I thought I would end the week on a positive note! Despite the remarkable challenges we are facing there are reasons to be optimistic. Science, circumstances and even natures evolution may combine to make this event managable and something we can learn from for future pandemics. Here are seven reasons why the US could control this outbreak.
1) Social distancing does work! The biggest problem we face is the huge surge in the number of sick and hospitalized patients from the first wave of the pandemic. Social distancing can prevent this as was shown in Asia, and this could spread out the timing of the infection so that we are able to handle it medically. Stop worrying about testing; it is irrelevant in this situation as EVERYONE should practice the social control measures. This is especially true in places with significant numbers of cases (see Figure 1). If we address this most important problem effectively everything else will be easier.
2) There are probably many more people that have been infected than we thought. I think that there are many more people in the US infected with this virus than was thought, especially given the limited testing and the fact that most people don’t get sick (also the early death rate estimates used to back calculate infection numbers were much too high). That this is a good thing seems paradoxical, but those individuals who were infected and recovered serve an important purpose. Each recovered patient is an individual who can’t get re-infected and cannot spread the infection to others. This concept is called “herd immunity” and has been shown to be valuable with many vaccines. (Figure 2) Thus, if more people have been infected, especially with lower numbers of serious illness, it will blunt the surge.
3) US hospitals have the ability for surge capacity. Hospital infrastructure in the US, despite its shortcomings, is better than in most of the European countries and there is the ability to search intensive care unit beds. As an example, my own University of Michigan Medical system has been able to set up a surge unit with 32 new infection control beds in the pediatric hospital. It has negative pressure rooms and should be effective in treating patients and controlling the infection. Similar efforts are being done in all the major hospital systems across the country. While this pandemic will put extreme pressure on our health systems, they are well organized and have plans defined; the real issue is implementing the plans in a short timeframe and making sure we flatten the surge curve (Figure 3)
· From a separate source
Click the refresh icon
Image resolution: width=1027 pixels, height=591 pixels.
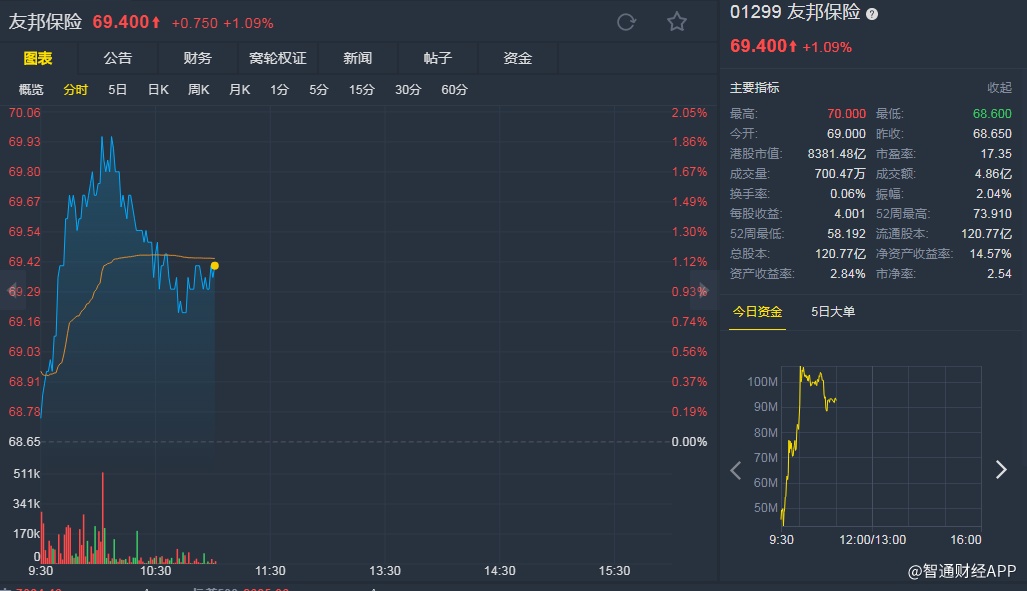point(626,22)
4) Coronavirus is an RNA virus. RNA viruses have a remarkably high tendency to mutate. (Figure 4) Mostly, they mutate towards decreased pathogenicity because this helps the virus; people who have the virus and don’t get sick (or die) are more efficient at transmitting the virus. We already have seen that there are two isotypes of coronavirus circulating; the one that predominates in the US appears to cause less severe disease but is easier to transmit. If the virus continues to mutate it may result in a low-grade infection that works like a vaccine to induce immunity without the mortality.
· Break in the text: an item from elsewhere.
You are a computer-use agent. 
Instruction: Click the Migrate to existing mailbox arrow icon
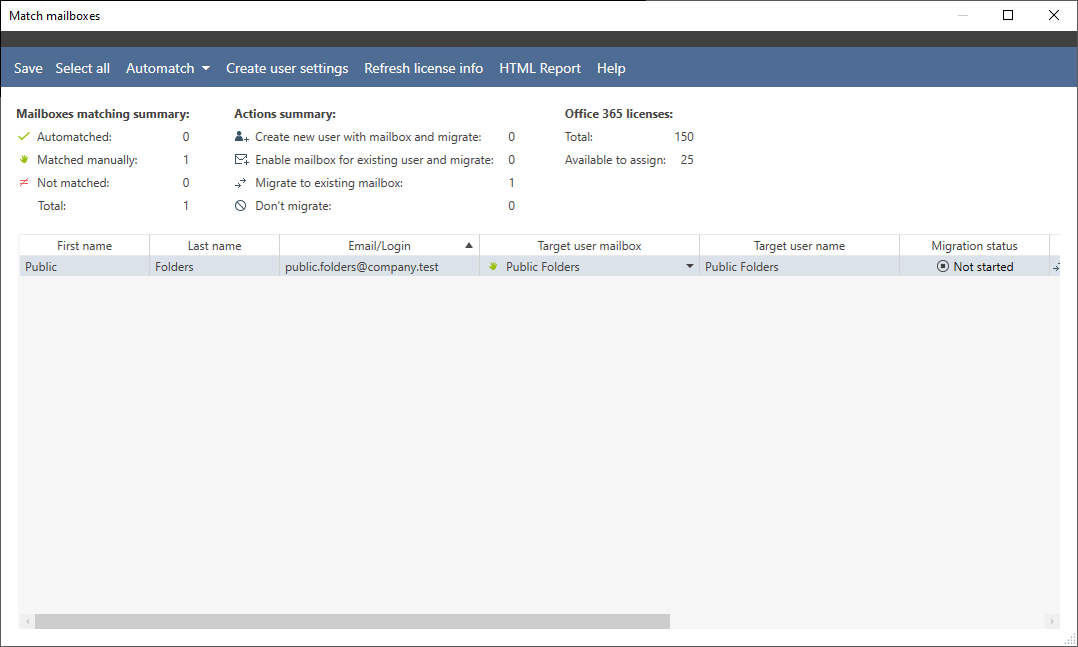pos(240,182)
5) Summer is coming! There is a debate about whether this infection will decrease during the summer as is common for most respiratory illnesses. There are reports that this virus doesn’t spread as effectively in warm and humid climates. However, while most coronavirus infections are seasonal some may have less seasonal variation. Despite this I think it’s likely to see some falloff in cases with warmer weather. This will give us a respite to focus on developing new therapeutics and vaccines.
6) There are a number of anti-viral drugs that could treat this infection. As I stated in my blog on repurposing drugs, there are a number of antiviral drugs that show promise in controlling RNA viruses. Favilavir has already been approved in China based on trials there. Remdesivir is thought to be a strong candidate due to cell and animal studies, and there are many others being considered. Specific anti-inflammatory drugs against IL6 and other causes of inflammation could soon be tested. The key here is that we need to do control trials to make sure that these drugs work and eventually compare their efficacy. The hype around a drug like chloroquine is distracting, as the mechanism of that drug’s action is poorly defined and it has significant toxicity. Regardless, there should be at least two or three antiviral drugs that can treat this infection in the next six months.
7) We are not focused on a vaccine as an immediate intervention. While again this may seem paradoxical, I have personal experience in this regard. Developing a new prophylactic vaccine is very difficult to accomplish. The biggest problem is that the safety threshold is incredibly high. Remember, you will be giving this vaccine to people who are otherwise healthy at a time in the future when (hopefully) coronavirus will be less of an immediate problem. Any toxicity from a vaccine won’t be tolerated. During the 2009 swine flu H1N1 epidemic, a new flu vaccine was developed by GSK using unique immune stimulants. It was later noted to be associated with the subsequent development of narcolepsy (a sleeping sickness). While it is not clear whether this vaccine actually caused narcolepsy or it was another even associated with the infection, it will be difficult to use this vaccine in the future as you cannot induce even a rare, life-threatening side effect in non-dire circumstances. While there won’t be a vaccine soon, for this first wave, this doesn’t mean we should not immediately start on many vaccines (I will be doing a blog post on vaccines for this disease soon).
So, there is reason for optimism, especially if we work hard at preventing the surge, the virus helps us by becoming less deadly, and we get the antiviral drugs we need. The consequences of these events could make this summer a much better time. We must then use the lessons we learned to make drugs and a vaccine to prepare for future and hopefully lesser waves of infection.